What you need to do - Copy every one of the rows below word for word, with no changes.

Study material -
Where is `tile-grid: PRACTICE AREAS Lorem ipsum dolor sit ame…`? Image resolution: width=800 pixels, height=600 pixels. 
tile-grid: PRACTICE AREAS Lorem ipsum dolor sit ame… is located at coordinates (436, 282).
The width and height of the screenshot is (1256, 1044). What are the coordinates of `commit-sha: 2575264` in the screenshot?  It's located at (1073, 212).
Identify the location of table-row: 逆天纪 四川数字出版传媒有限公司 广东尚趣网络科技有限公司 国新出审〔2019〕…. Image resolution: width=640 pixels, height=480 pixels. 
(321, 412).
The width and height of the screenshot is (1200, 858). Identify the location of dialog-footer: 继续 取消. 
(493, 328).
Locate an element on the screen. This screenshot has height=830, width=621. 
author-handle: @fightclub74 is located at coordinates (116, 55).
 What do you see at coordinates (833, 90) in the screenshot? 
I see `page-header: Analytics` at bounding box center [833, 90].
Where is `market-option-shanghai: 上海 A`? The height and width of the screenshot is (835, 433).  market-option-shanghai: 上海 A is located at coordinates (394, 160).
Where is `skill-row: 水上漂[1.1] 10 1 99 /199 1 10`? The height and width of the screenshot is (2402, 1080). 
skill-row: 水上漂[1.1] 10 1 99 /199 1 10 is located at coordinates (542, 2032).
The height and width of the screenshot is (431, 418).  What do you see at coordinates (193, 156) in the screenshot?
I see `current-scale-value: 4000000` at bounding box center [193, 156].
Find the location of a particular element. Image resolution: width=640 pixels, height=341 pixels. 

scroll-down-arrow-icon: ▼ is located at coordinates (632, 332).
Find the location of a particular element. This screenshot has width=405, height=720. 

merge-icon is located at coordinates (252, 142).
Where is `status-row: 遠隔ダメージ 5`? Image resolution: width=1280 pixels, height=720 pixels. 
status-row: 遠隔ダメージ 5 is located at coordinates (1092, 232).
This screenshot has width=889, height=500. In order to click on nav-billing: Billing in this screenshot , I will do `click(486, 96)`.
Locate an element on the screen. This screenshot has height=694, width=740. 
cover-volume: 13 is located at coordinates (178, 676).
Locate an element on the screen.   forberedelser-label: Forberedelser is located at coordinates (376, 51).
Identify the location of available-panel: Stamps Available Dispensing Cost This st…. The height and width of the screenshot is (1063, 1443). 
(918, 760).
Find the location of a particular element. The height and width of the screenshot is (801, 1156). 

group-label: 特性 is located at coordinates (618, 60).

Reply to the exercise -
Where is `tile-grid: PRACTICE AREAS Lorem ipsum dolor sit ame…`? Image resolution: width=800 pixels, height=600 pixels. 
tile-grid: PRACTICE AREAS Lorem ipsum dolor sit ame… is located at coordinates (436, 282).
The width and height of the screenshot is (1256, 1044). What are the coordinates of `commit-sha: 2575264` in the screenshot?  It's located at (1073, 212).
Identify the location of table-row: 逆天纪 四川数字出版传媒有限公司 广东尚趣网络科技有限公司 国新出审〔2019〕…. Image resolution: width=640 pixels, height=480 pixels. 
(321, 412).
The width and height of the screenshot is (1200, 858). Identify the location of dialog-footer: 继续 取消. 
(493, 328).
Locate an element on the screen. This screenshot has height=830, width=621. 
author-handle: @fightclub74 is located at coordinates (116, 55).
 What do you see at coordinates (833, 90) in the screenshot? 
I see `page-header: Analytics` at bounding box center [833, 90].
Where is `market-option-shanghai: 上海 A`? The height and width of the screenshot is (835, 433).  market-option-shanghai: 上海 A is located at coordinates (394, 160).
Where is `skill-row: 水上漂[1.1] 10 1 99 /199 1 10`? The height and width of the screenshot is (2402, 1080). 
skill-row: 水上漂[1.1] 10 1 99 /199 1 10 is located at coordinates (542, 2032).
The height and width of the screenshot is (431, 418).  What do you see at coordinates (193, 156) in the screenshot?
I see `current-scale-value: 4000000` at bounding box center [193, 156].
Find the location of a particular element. Image resolution: width=640 pixels, height=341 pixels. 

scroll-down-arrow-icon: ▼ is located at coordinates (632, 332).
Find the location of a particular element. This screenshot has width=405, height=720. 

merge-icon is located at coordinates (252, 142).
Where is `status-row: 遠隔ダメージ 5`? Image resolution: width=1280 pixels, height=720 pixels. 
status-row: 遠隔ダメージ 5 is located at coordinates (1092, 232).
This screenshot has width=889, height=500. In order to click on nav-billing: Billing in this screenshot , I will do `click(486, 96)`.
Locate an element on the screen. This screenshot has height=694, width=740. 
cover-volume: 13 is located at coordinates (178, 676).
Locate an element on the screen.   forberedelser-label: Forberedelser is located at coordinates (376, 51).
Identify the location of available-panel: Stamps Available Dispensing Cost This st…. The height and width of the screenshot is (1063, 1443). 
(918, 760).
Find the location of a particular element. The height and width of the screenshot is (801, 1156). 

group-label: 特性 is located at coordinates (618, 60).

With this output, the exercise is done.